Good morning, JoeDoggers. Let’s bask in the glow of Your Fido this morning; he’s all grown up and ready for love. What does that mean? Well, it means it now behaves like a contemporary modern daemon. Starting with version 1.1.5, if you send it SIGHUP, it will reload its configuration file.
Really? It’s been out since 2011 and you’re only adding that feature now?
Hey, what do you want from me? It’s free, isn’t it?
Here’s how it works: if you change fido’s configuration file, you can send it SIGHUP to reload its key = value pairs. There’s just one thing it won’t reload: its filenames.
Remember, a fido configuration file is divided into two parts; it contains global settings and file settings. The file settings are distinguished by a filename followed by two brackets like this: {}. Here’s an example:
/usr/local/var/my.log {
# key = value pairs go here.
}
So if you change /usr/local/var/my.log to anything else, you’ll have to restart fido. If you change any other values, then you can just send it SIGHUP.
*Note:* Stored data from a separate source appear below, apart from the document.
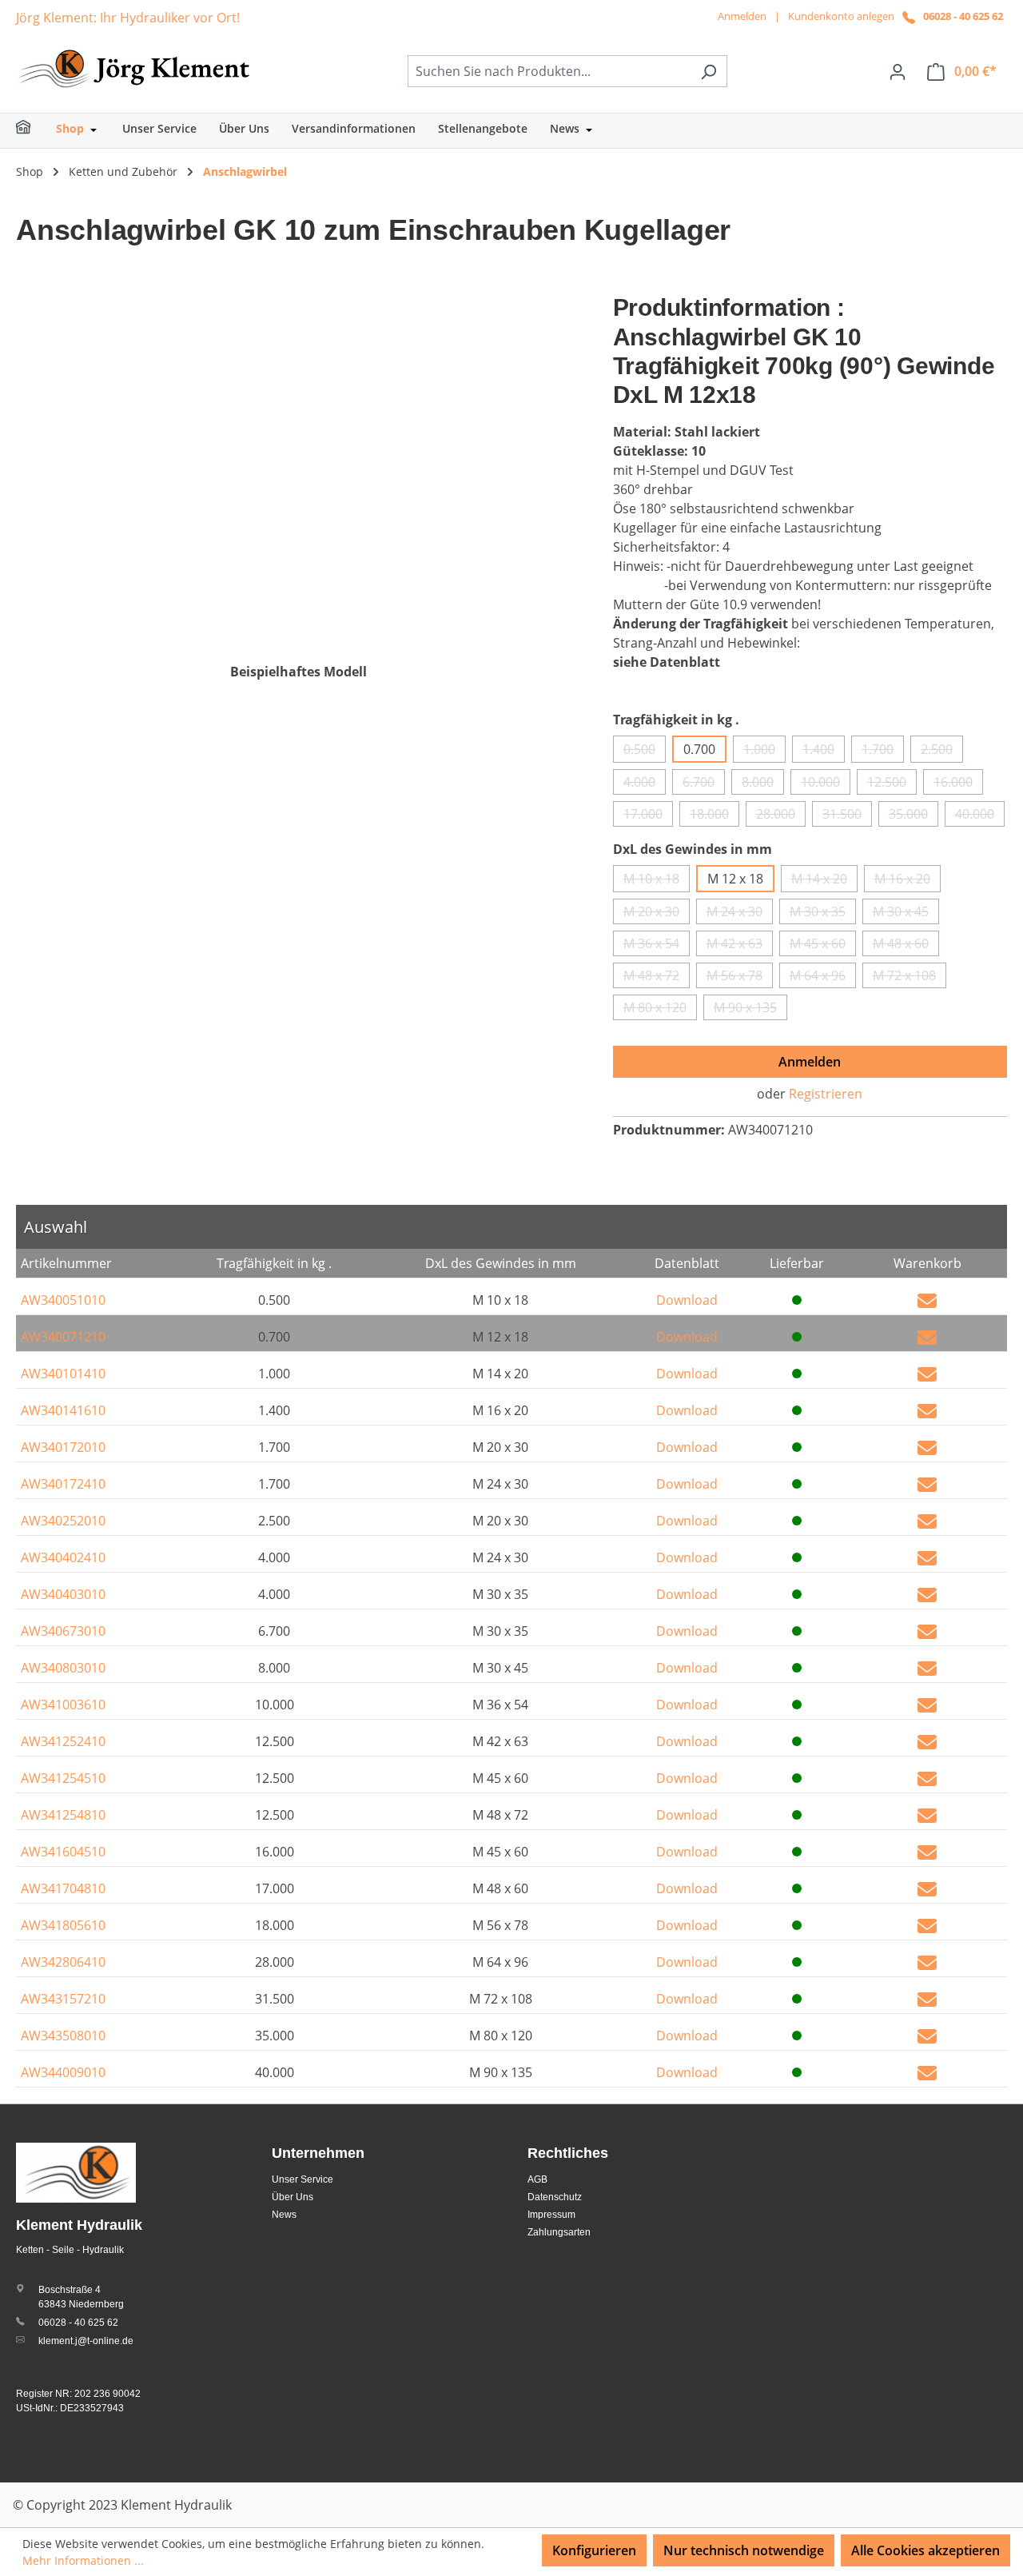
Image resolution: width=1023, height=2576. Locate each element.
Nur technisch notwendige (743, 2550)
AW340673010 (63, 1631)
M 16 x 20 (907, 881)
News (284, 2214)
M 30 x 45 (906, 913)
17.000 (648, 816)
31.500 (847, 816)
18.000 (714, 816)
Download (687, 1300)
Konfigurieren (594, 2550)
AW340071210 (63, 1337)
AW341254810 (63, 1815)
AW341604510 (63, 1851)
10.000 (825, 784)
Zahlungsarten (559, 2232)
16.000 (958, 784)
So how do I send it SIGHUP?
There’s several ways of doing this.
1.) You can look for the process ID (PID) with the ps command and send it SIGHUP (which is signal number 1):
# ps -aef | grep fido
root 31952 1 0 09:21 ? 00:00:00 /usr/sbin/fido -f /etc/fido/fido.conf
# kill -1 31952
2.) Check your system documentation. Some kill commands support name values such as this:
# ps -aef | grep fido
root 31952 1 0 09:21 ? 00:00:00 /usr/sbin/fido -f /etc/fido/fido.conf
Pom # kill -HUP 31952
3.) We can eliminate the ps command by using fido’s pid file like this:
# kill -1 $(cat /var/run/fido.pid)
You can verify a successful config reload by looking at /var/log/messages.